The insurance policies at issue here lack choice-of-law clauses, and the parties dispute whether Texas or California law applies. The parties have not adequately briefed the choice-of-law issue, and this court need not decide it to decide this motion. Under California law, the issue of duty to indemnify likewise is not ripe at this time. See Armstrong World Indus., Inc. v. Aetna Cas. & Sur. Co., 45 Cal. App. 4th 1, 108 (1996) (holding that duty to indemnify only becomes ripe once insured party has incurred liability in underlying action).

IV

The court next addresses whether it has authority to grant declaratory relief. In a case where the court's subject matter jurisdiction is invoked based on diversity of citizenship, the court has authority to grant declaratory judgment when—as here—it has diversity jurisdiction. E.g., Sherwin-Williams Co. v. Holmes Cnty., 343 F.3d 383, 387 (5th Cir. 2003) (holding that district court properly concluded that it had authority to decide declaratory judgment suit where there was diversity jurisdiction).

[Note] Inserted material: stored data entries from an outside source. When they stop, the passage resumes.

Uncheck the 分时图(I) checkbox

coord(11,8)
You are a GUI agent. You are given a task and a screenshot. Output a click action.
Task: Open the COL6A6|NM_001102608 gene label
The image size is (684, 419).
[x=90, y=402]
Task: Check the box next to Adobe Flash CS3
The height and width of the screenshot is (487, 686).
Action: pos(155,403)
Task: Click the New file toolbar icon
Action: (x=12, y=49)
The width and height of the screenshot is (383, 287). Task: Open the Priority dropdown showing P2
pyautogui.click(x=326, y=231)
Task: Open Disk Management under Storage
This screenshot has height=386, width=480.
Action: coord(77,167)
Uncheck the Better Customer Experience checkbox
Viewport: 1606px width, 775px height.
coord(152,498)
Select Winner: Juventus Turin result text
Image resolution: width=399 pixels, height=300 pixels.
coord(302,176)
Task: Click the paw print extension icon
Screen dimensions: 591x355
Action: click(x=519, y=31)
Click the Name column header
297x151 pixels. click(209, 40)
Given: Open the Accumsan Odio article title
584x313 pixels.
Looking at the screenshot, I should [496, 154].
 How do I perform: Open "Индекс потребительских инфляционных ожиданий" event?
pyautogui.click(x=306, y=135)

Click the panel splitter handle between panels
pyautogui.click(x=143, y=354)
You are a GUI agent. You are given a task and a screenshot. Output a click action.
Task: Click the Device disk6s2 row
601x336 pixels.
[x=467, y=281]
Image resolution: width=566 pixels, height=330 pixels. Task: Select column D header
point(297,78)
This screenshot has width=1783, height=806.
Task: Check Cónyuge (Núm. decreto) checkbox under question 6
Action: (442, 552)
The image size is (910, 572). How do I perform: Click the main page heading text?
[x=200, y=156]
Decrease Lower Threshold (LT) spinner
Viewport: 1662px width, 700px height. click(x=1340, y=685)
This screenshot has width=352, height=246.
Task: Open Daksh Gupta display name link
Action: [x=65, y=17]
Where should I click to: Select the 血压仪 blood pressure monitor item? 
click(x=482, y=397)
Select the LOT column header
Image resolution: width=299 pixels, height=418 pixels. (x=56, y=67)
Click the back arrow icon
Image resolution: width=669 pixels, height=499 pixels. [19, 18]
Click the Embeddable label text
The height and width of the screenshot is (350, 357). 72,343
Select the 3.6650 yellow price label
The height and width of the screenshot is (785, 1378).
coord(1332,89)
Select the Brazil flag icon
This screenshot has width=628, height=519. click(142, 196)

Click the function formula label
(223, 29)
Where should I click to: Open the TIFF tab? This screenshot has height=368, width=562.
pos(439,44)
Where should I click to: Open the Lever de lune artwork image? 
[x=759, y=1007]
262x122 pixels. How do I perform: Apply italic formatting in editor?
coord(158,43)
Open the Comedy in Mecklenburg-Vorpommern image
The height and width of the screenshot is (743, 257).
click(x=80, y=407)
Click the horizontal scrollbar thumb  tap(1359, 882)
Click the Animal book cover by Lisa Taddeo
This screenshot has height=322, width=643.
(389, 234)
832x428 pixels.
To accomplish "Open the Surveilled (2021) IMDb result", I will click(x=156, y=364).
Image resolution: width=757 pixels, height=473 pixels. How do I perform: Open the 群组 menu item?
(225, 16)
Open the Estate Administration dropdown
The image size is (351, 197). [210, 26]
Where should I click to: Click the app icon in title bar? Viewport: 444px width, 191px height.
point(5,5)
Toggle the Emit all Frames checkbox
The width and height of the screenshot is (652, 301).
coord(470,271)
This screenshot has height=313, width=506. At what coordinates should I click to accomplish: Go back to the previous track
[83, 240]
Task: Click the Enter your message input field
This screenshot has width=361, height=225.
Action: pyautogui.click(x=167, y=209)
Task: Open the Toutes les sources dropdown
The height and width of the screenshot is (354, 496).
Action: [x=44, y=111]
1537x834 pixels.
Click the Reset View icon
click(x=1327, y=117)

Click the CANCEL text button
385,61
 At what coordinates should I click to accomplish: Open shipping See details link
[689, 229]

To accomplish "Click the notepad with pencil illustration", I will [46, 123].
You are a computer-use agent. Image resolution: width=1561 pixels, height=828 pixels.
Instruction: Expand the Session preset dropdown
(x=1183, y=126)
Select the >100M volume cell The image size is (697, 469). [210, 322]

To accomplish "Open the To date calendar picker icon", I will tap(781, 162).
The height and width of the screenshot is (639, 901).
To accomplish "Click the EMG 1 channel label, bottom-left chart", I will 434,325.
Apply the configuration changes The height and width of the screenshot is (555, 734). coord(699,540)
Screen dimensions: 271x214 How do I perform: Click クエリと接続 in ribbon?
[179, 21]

Continental pleads complete diversity, and complete diversity of the parties' citizenship is undisputed. Continental alleges that it is a Pennsylvania corporation with its principal place of business in Illinois; Gifford-Hill is a Delaware corporation with its principal place of business in Texas; Amcord is a Delaware corporation with its principal place of business in Texas; Riverside is a Delaware corporation with its principal place of business in Texas; Hanson Pipe & Precast is a Virginia corporation with its principal place of business in Texas; and Lehigh Hanson is a Delaware corporation with its principal place of business in Texas. See 4th Am. Compl. ¶¶ 3-10.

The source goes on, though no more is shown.